#### Aim of the exercise
Count the lines in the records beneath this task that contain the string "agent", then give the count by itself.

#### Listed records
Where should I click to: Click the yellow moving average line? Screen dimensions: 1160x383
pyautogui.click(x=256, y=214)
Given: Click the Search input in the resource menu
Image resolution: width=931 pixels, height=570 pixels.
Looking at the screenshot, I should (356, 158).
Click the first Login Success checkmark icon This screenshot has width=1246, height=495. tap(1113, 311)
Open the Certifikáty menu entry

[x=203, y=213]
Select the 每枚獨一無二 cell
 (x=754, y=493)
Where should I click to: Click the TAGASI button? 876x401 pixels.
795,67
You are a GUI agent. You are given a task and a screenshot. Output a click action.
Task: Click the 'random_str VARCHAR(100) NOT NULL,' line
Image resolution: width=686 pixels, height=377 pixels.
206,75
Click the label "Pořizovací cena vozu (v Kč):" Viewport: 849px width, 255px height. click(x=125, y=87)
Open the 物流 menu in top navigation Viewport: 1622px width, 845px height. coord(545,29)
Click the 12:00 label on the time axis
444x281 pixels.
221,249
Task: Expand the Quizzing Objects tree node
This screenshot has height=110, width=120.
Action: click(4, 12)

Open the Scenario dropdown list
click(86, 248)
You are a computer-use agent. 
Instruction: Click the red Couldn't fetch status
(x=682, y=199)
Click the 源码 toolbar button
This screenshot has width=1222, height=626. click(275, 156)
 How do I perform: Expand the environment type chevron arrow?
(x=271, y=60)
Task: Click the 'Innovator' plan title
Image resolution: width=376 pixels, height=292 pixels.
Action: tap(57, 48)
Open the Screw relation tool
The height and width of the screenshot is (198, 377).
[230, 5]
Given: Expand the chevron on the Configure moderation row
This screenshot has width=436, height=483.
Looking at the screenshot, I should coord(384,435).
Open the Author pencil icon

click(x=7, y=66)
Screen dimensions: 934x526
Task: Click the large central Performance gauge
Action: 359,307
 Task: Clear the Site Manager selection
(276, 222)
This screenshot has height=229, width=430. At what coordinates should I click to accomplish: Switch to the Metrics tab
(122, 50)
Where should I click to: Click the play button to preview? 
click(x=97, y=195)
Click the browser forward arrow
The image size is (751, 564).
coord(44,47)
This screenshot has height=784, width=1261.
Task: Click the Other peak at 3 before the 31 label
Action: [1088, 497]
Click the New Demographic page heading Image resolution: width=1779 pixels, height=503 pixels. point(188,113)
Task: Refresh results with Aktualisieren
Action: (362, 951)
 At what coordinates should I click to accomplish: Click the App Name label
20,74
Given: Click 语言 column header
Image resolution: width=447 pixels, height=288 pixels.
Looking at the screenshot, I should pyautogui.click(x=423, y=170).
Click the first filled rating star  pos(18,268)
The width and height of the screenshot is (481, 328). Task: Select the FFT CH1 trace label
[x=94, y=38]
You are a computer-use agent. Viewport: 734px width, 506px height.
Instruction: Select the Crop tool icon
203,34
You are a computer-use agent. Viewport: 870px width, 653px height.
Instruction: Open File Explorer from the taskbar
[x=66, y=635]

#### Response
4